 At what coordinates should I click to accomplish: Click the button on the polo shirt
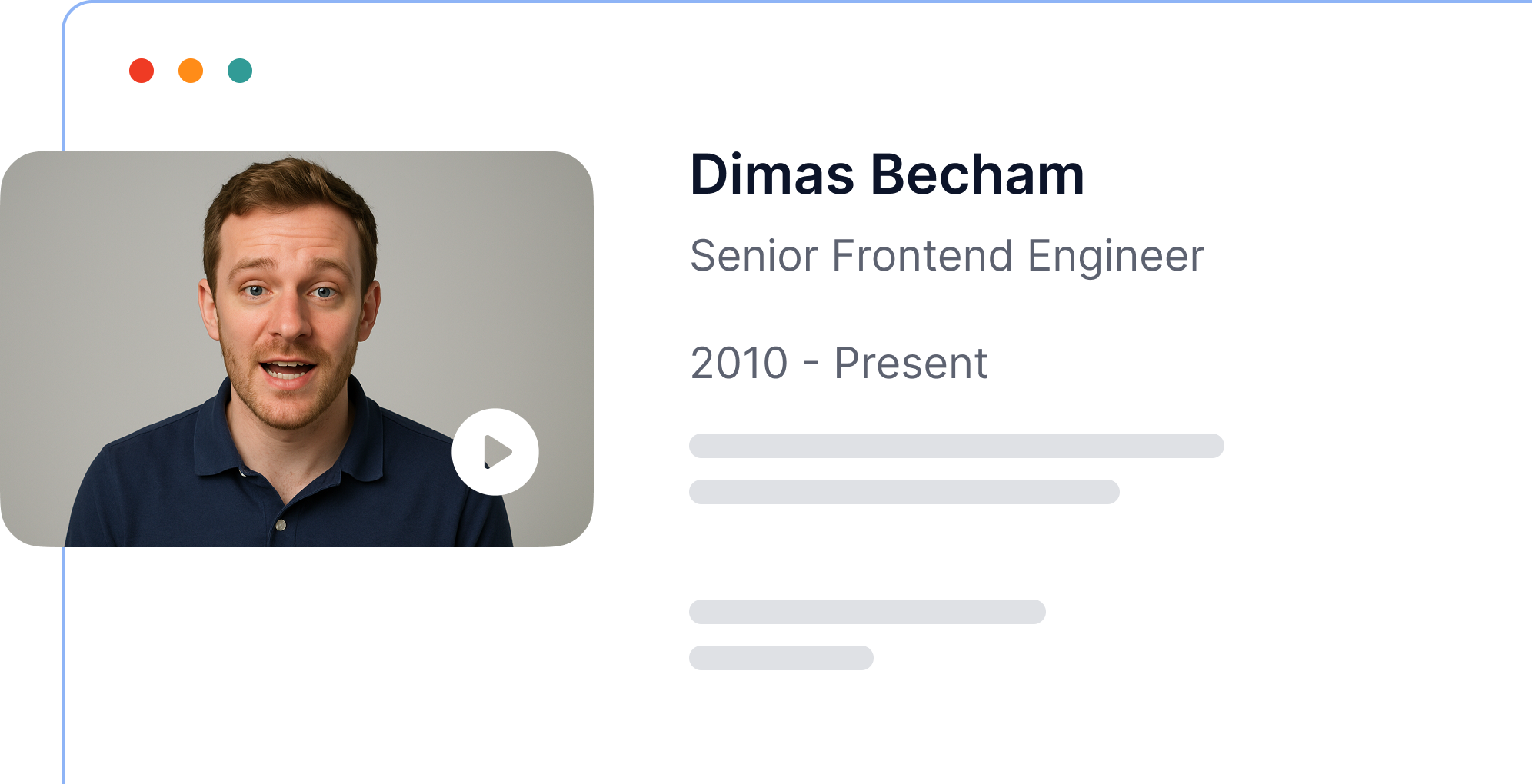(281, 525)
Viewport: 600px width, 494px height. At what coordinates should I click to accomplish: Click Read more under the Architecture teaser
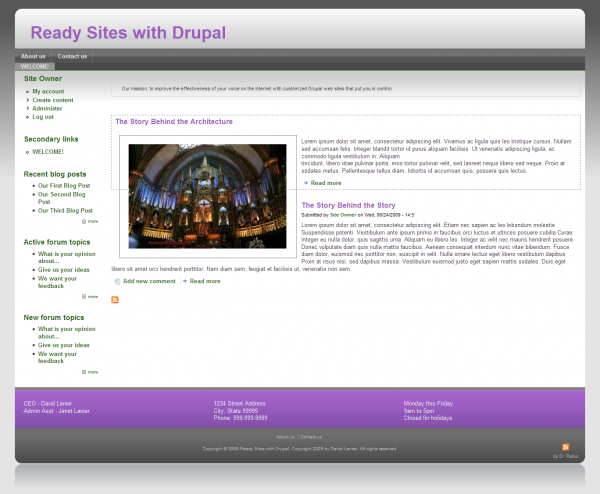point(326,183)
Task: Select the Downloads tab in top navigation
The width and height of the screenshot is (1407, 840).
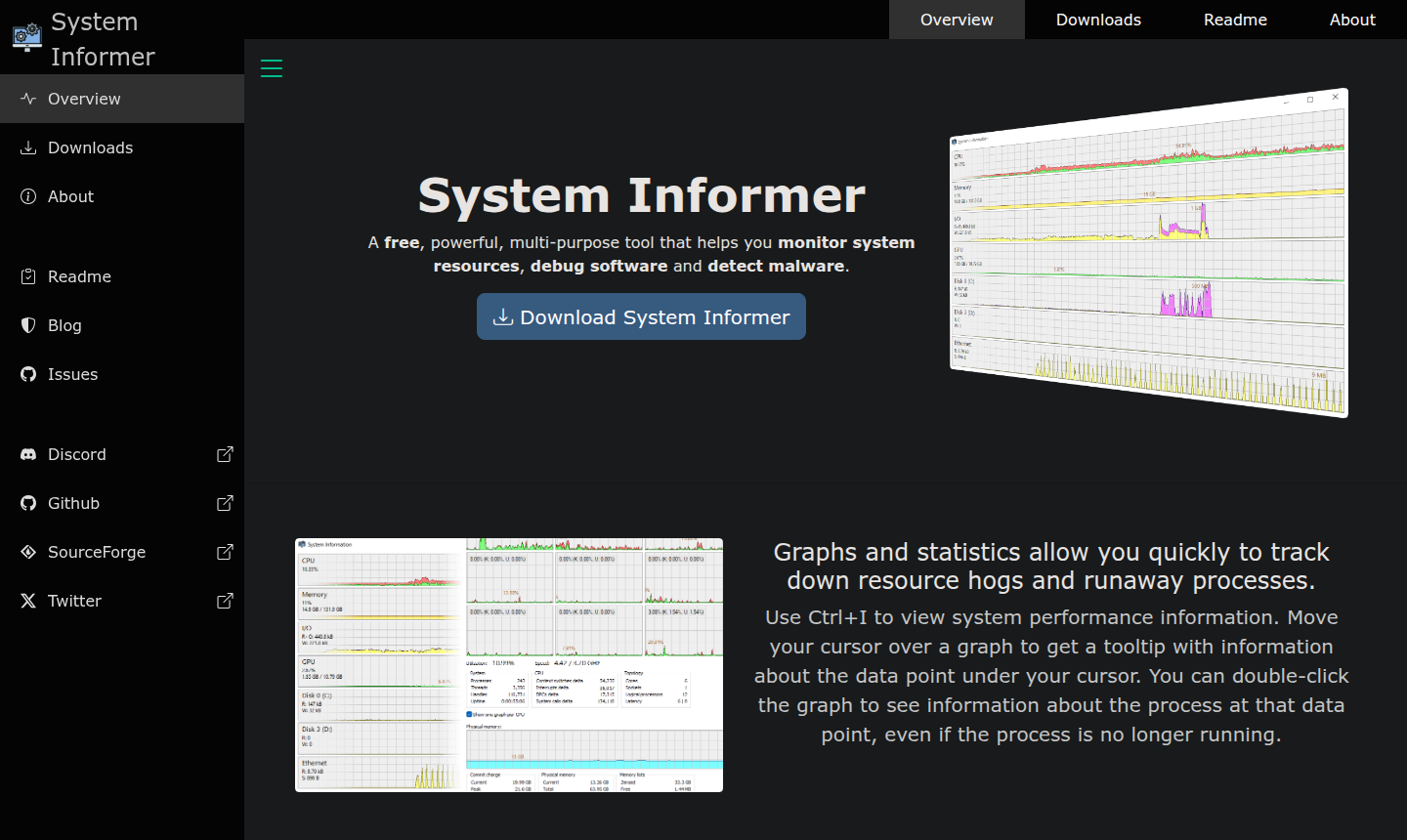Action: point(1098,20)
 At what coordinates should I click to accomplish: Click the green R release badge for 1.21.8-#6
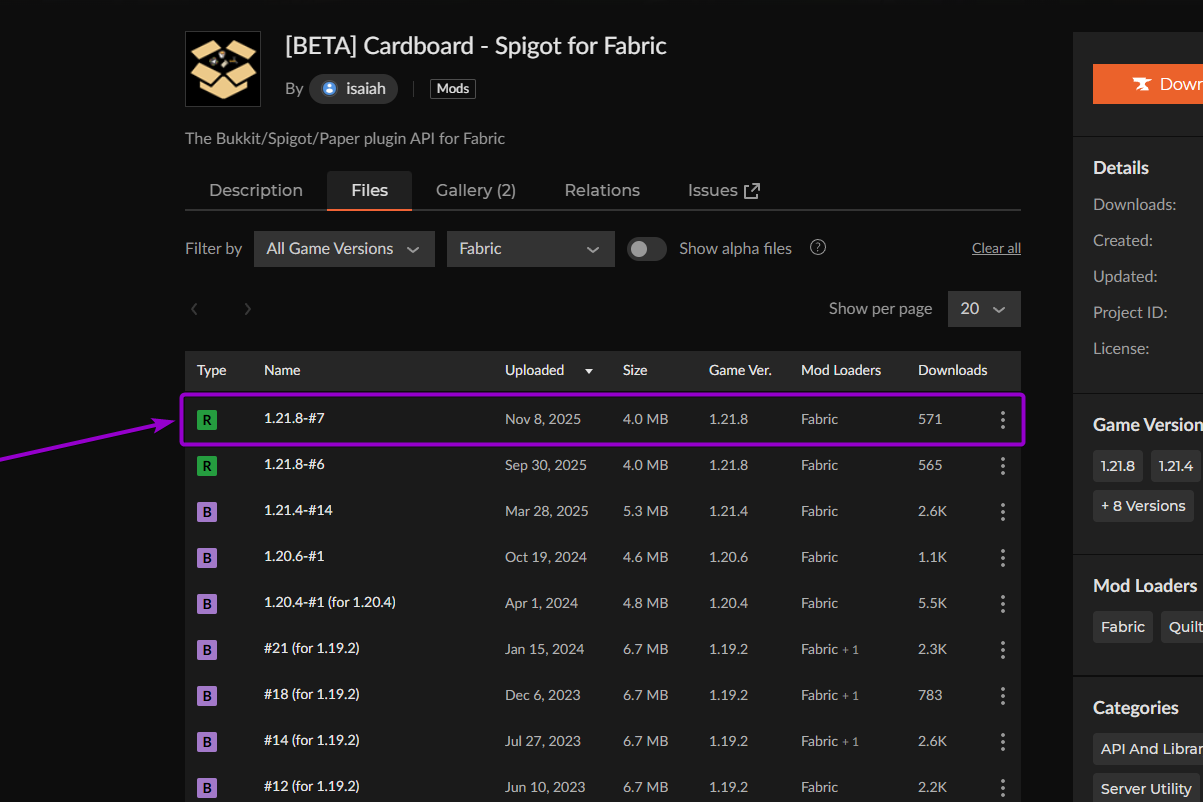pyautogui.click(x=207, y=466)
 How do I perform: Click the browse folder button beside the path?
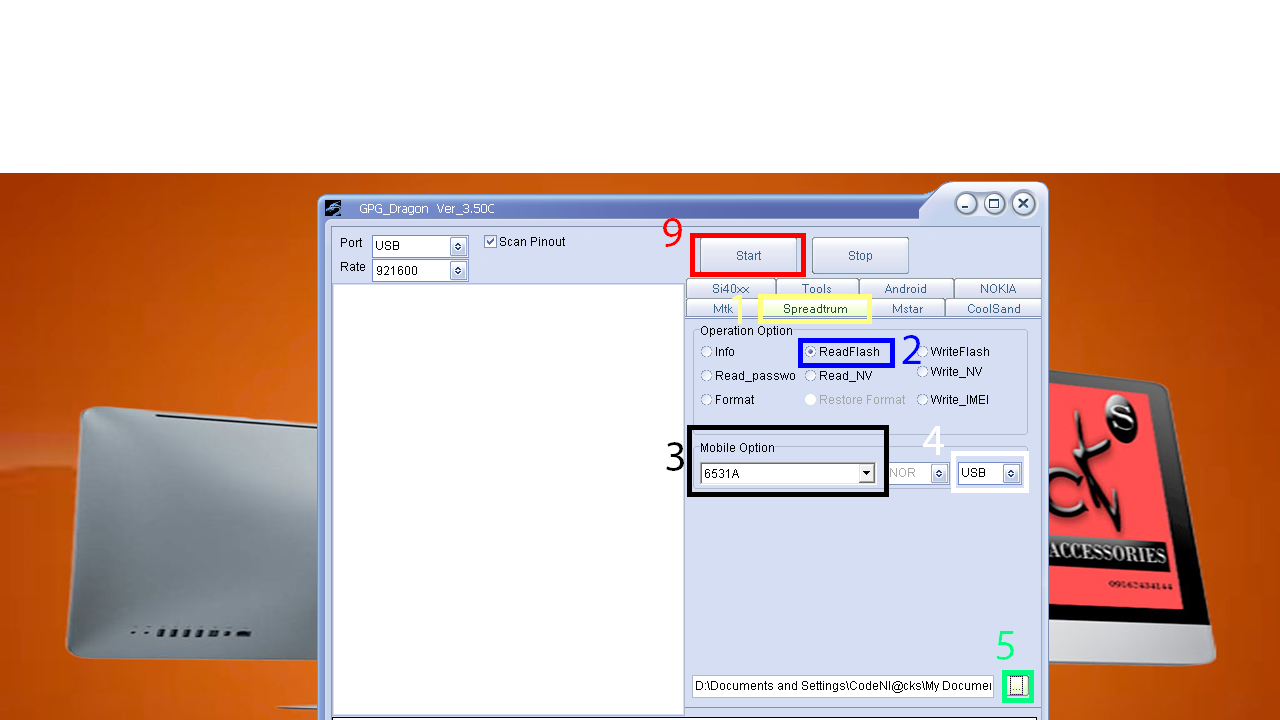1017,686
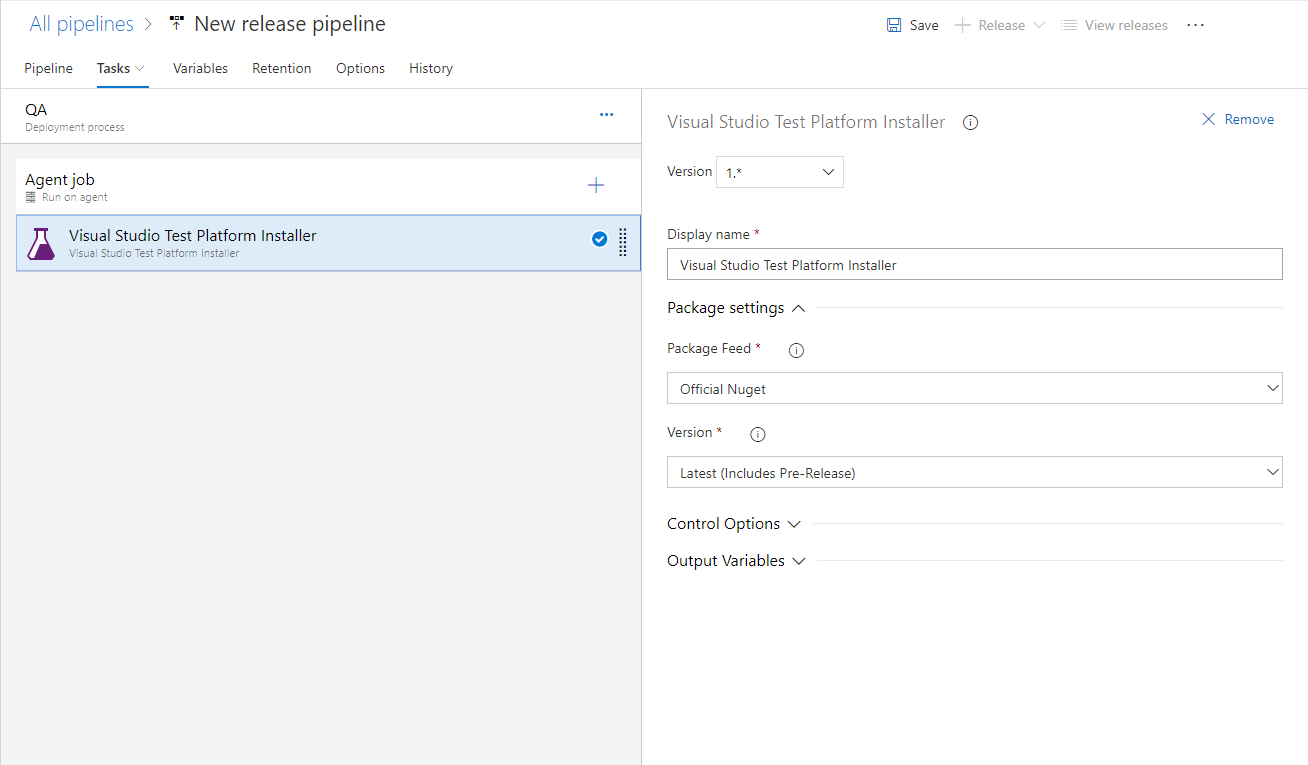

**To be done:**
Reproduce the records above word for word, starting at their first line and stopping after the line that contains "point(326,183)". Omit the pictures from your copy.

**Exercise solution:**
 At what coordinates should I click to accomplish: Click the button on the polo shirt
(281, 525)
Viewport: 600px width, 494px height. At what coordinates should I click to accomplish: Click Read more under the Architecture teaser
point(326,183)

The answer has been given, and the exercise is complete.